Tuesday, June 22, 2010

Love is in the air...

I never thought in a million years that it would happen to me. Honestly, I just didn't think I was that kind of girl.

Yet suddenly birds are singing, the sun is shining... the world is a happier place in general. I've turned into one of those people who drive everyone crazy with their need to endlessly gush about the new love in their life. And as irritating as it is, it's out of my control. I am powerless in the wake of these overwhelming emotions.

I find myself thinking about the object of my affection when we're apart and counting the minutes until we can be together again. I never knew that I could love anything this much. In fact, just talking about it makes me a little teary.

I can't imagine how I ever lived without...

my Nook.

(That's right, folks-- don't underestimate the bond between a girl and her e-reader.)

Tuesday, June 8, 2010

Blog? What blog?

Thanks for everyone who commented on my last entry, which was, by my calculations, about six months ago. It seems that I may have jumped the gun with my summer post, since we're just barely getting above sixty. In fact, I hesitate to say anything even now for fear we'll be plunged back into winter again.

Besides suffering from an almost crippling fear that we might never see the sun again, I've also been diagnosed with a severe case of blog amnesia. I can't even claim laziness. It's like I completely forgot that I ever had a blog. I was having a chat with a friend of mine the other day that went a little something like this:

(friend) "So, you were doing so great keeping up with your blog for a while and now it's like you've fallen off the face of the earth.
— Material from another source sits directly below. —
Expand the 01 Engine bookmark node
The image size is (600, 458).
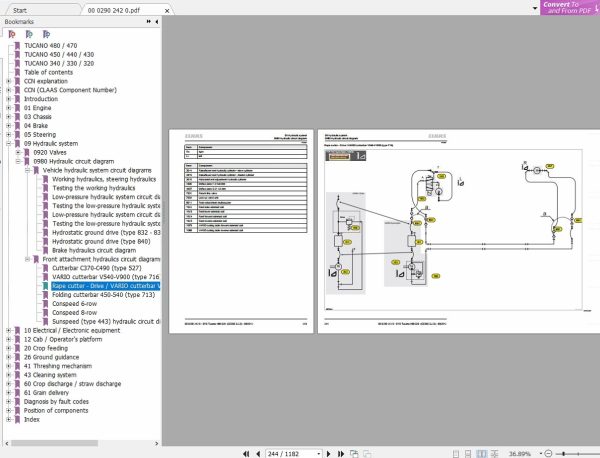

What's your excuse this time?"

(me) "I don't know what you're talking about."

(friend) "You know-- your blog? The one you're constantly neglecting?"

(me) "Hmmm. Doesn't ring a bell."

(friend) "Remember, you made a New Year's Resolution to update it on a regular basis?"

(me) "Now I know you're making this up because I don't make New Year's Resolutions. You must be thinking of someone else."

(friend) "Why would I make something like this up?"

(me) "I don't know. But I'm sure that if I had a blog, I would know about it."

(friend) "You're starting to freak me out! Just admit that you didn't feel like blogging!"

(me) "I admit nothing."

(friend) "I think there might be something seriously wrong with you."

(me) "Remind me why we're friends again?"

So today I succumbed to the temptation of Googling myself and, long story short, I stumbled onto this blog. You can imagine my embarassment.

What is the protocol when apologizing to a friend for denying the existence of your blog? Should I send a card? A cake? A kidney?